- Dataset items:

....

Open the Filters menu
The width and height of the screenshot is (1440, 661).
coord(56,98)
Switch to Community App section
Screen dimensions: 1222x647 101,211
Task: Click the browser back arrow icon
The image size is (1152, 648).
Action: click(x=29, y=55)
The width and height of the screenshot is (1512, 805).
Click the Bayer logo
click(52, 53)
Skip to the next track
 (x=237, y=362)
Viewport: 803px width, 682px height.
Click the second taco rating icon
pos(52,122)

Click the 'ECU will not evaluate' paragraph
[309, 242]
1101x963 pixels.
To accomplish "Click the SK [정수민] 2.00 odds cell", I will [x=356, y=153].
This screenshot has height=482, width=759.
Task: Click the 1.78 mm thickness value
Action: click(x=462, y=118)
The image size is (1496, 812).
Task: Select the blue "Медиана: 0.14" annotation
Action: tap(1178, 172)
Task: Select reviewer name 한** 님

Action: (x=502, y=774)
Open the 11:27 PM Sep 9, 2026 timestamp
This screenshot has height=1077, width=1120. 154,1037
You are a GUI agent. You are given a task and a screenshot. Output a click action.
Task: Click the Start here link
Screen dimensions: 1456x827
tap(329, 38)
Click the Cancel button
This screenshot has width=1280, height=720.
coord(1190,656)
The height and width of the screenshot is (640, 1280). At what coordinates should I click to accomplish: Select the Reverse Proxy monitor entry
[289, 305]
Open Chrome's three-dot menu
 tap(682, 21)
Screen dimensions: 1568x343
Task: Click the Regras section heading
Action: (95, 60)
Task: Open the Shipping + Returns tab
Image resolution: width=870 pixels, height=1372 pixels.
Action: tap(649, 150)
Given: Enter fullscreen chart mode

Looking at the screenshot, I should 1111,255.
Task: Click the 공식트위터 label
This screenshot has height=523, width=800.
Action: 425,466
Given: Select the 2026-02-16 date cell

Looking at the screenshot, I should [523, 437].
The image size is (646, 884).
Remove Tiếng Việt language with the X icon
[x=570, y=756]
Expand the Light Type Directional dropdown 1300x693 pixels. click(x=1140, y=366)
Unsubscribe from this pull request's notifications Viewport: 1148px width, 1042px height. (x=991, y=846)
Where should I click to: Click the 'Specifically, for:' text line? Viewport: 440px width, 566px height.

....

- DIRECTIONS: Print exactly the lines above, between the one holding "Open the 11:27 PM Sep 9, 2026 timestamp" and the one holding "Task: Click the 공식트위터 label", inclusive, and nothing besides.

- SOLUTION:
Open the 11:27 PM Sep 9, 2026 timestamp
This screenshot has height=1077, width=1120. 154,1037
You are a GUI agent. You are given a task and a screenshot. Output a click action.
Task: Click the Start here link
Screen dimensions: 1456x827
tap(329, 38)
Click the Cancel button
This screenshot has width=1280, height=720.
coord(1190,656)
The height and width of the screenshot is (640, 1280). At what coordinates should I click to accomplish: Select the Reverse Proxy monitor entry
[289, 305]
Open Chrome's three-dot menu
 tap(682, 21)
Screen dimensions: 1568x343
Task: Click the Regras section heading
Action: (95, 60)
Task: Open the Shipping + Returns tab
Image resolution: width=870 pixels, height=1372 pixels.
Action: tap(649, 150)
Given: Enter fullscreen chart mode

Looking at the screenshot, I should 1111,255.
Task: Click the 공식트위터 label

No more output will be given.